Even those women who gained influence, such as the Confucian scholar Ban Zhao (45-116 AD) who worked as a royal advisor to the Empress and as a literary scholar, helped to uphold the status quo. In her influential Lessons for Women, Ban Zhao encouraged women to modestly yield to others and to put others first. Ban Zhao said that a woman had seven virtues to master: humility, resignation, subservience, self-abasement, obedience, cleanliness, and industry.

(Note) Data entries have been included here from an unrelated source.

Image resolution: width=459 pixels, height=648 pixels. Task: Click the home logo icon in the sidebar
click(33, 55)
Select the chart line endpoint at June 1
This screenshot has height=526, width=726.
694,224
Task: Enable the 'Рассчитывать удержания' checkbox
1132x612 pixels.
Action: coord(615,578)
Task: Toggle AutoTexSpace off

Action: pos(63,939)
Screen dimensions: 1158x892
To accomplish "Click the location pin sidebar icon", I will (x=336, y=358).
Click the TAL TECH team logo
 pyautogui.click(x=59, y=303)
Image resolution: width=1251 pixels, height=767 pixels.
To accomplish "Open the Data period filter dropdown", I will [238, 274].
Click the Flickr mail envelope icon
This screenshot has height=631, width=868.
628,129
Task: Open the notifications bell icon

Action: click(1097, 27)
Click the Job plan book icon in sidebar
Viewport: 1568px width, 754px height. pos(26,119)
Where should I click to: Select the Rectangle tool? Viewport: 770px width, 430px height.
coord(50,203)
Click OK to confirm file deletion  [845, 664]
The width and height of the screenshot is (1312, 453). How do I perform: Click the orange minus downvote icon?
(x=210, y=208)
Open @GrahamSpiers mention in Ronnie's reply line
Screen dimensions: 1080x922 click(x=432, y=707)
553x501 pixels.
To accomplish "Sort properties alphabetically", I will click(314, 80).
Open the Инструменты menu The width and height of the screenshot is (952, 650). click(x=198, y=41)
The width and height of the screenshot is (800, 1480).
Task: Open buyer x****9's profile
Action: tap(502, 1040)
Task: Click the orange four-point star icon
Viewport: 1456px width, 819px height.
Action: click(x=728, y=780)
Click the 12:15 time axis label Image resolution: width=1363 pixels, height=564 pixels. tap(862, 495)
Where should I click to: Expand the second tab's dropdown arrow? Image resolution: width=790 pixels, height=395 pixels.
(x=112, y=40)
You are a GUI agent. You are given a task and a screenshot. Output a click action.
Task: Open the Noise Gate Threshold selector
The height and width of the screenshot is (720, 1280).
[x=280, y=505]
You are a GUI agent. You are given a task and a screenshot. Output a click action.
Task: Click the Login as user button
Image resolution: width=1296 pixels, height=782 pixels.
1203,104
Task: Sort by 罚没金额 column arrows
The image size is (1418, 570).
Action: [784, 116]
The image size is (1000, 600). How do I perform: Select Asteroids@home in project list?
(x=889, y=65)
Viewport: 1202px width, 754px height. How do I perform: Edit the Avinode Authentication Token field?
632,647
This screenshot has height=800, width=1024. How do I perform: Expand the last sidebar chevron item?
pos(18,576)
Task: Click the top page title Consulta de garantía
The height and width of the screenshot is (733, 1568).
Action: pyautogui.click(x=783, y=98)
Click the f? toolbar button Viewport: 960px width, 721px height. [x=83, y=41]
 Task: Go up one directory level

Marriage in Dynastic Times
Traditionally in China, a woman was betrothed at a young age. Her husband was selected by her parents, then aided by a matchmaker and by senior female relatives in the family. The goal was to find a husband that would benefit the daughter’s family either socially or economically. A woman often did not meet her husband until her wedding day. Once married, a woman was sent to live with her husband’s family. Traditionally, living with her husband meant that she gave up the protection and care of her natal family. This caused a profound sense of loss – not only the loss of the relationships that had previously been her whole world, but also the loss of her previous identity and status. Effectively, she became a possession of her husband and his family. From the time of her marriage onward, she would see her own family infrequently, if at all. Once in the husband’s house, she was to submit entirely first to her husband and his male relatives, then to her mother-in-law. She worshiped her husband’s family ancestors, rather than her own. The daughter’s contribution thus primarily benefited her husband’s family and not the family of her mother and father.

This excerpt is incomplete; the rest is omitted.